Women in Honduras are living a paradox. Women are becoming more aware of their rights, feminist movements have grown, and more women than ever are participating in economic life. This seems like good news; but progress has hit a wall. No development occurs in a vacuum. Alongside these changes over the last few decades, violence in Honduras has sky-rocketed: it now has the highest murder rate of women in the world. These two trends share an important link. 

Honduran women have made advances in breaking out of traditional roles. The rate of women who are economically active has been growing steadily for decades, and now many more are leaving the traditional expectations of being a housewife behind, and finding formal or informal employment. In a country where they are often oppressed, on the surface this is very positive for women’s advancement: they are achieving more economic independence, gaining self-esteem and confidence, and building a life outside of the domestic sphere they have too often been confined to.

Women and their children at an enterprise workshop in Honduras

Digging deeper, the view under the surface does not look as promising. Whilst not to belittle the significance of this progress, the unfortunate reality is that many of these changes have come about as a necessary reaction to wider social patterns: ones that are making women’s lives harder and more dangerous. 

Much of what has pushed women into work, other than choice, is that they are increasingly finding themselves on their own with children: single mums run 32% per cent of Honduran households. This is largely due to a mixture of the culture of men not taking responsibility for their children, and the number of men who have migrated to other countries, particularly ‘El Norte’ (the US), fleeing gang violence and looking for jobs that are just not available in Honduras. Desperate women, including mums and young, single (and vulnerable) women, are flocking from rural to urban areas to find work, which is scarce in most places. 

Employers know how desperate women are to work, in order to survive and feed their families. The work that women find is often highly discriminatory. They have to put up with receiving significantly lower wages than their male counterparts, often below minimum wage, and employers use ‘flexible working’ as an excuse to ignore workers’ rights. Some women are forced to take pregnancy tests and answer intrusive questions about their personal lives to find employment.

Structures surrounding women’s empowerment have failed to keep up. Whilst women are either choosing or forced to find work, there isn’t childcare support to allow mothers to separate their private and public lives, meaning many have to bring their children to work, or leave them with relatives and neighbours. There hasn’t been the cultural transition of men stepping up to do more domestic work, which results in exhausted women who have been working all day having to come home and still do the cooking, cleaning and childcare, even in houses with male relatives. More women in employment has created a double burden. 

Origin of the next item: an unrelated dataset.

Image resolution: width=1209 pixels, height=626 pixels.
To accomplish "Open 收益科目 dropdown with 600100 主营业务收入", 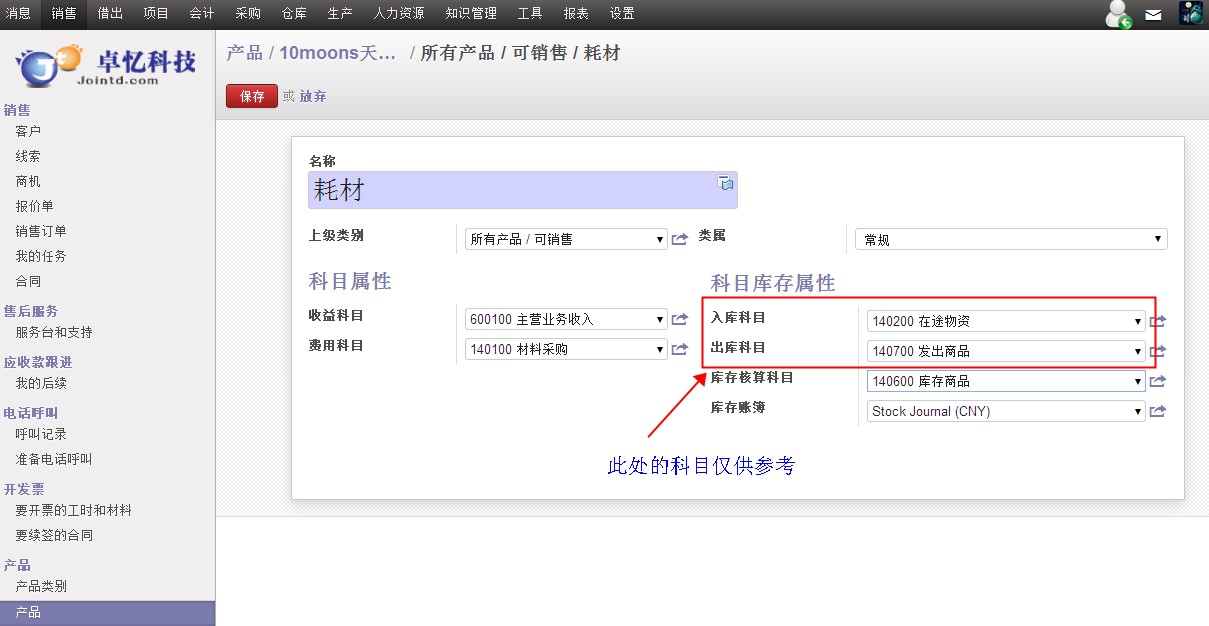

Violence is a common theme that runs through every sector in society. Alongside all of these transitions that women are making, violence creepily follows them out of the home and into the public sphere. Honduras has long harboured a macho culture, which normalises domestic violence, but recently the dominant form of violence has swung into public life. The constantly increasing femicide rate can be partially attributed to the modernisation of women: they are leaving the home more and moving to urban areas, which puts them at far more risk of being a victim of violence. This ranges from violent muggings, to kidnaps, rapes, and murders. It is estimated that now in Honduras around 20 per cent of femicides occur domestically in the home, whereas 60 per cent are due to organised crime, in the public sphere. In other words, women’s changes in lifestyle and movement mean they are getting caught up more easily in the country’s wider crime issues. 

Honduran men too are facing a battle in the world around them, characterised by a lack of opportunities and a sense of frustration and powerlessness to change their situation. The expectations of them as males can put them under huge pressure. This unfortunately often manifests itself through the mirroring and amplifying of the violence escalating around Honduras: the vast majority of crime against women is committed by men.

The consequence of this trend of violence is a back-pedalling in progress of women’s struggles to gain equal social status as men. The surge in violence is intimidating women into avoiding the already difficult transition into public life, discouraging their participation where it is needed more than ever to curb the downward spiral Honduras is being sucked into. 

Women selling food in the street in La Esperanza

Development is rarely straight-forward, and the case of women in Honduras demonstrates the many societal factors that mix together to spur-on or halt progress. Whilst things may look simple on one side of the equation, interlinking influences can make them a lot more complicated than they seem. Women are facing the increasing threat of violence in public as a huge barrier to their collective move towards breaking out of traditional social confines, where there has been some form of progress in reducing violence in their homes. Although these alternative restrictions of violence are paralysing, Honduran women are continuing the struggle against their society to knock down the obstacles they face on a daily basis.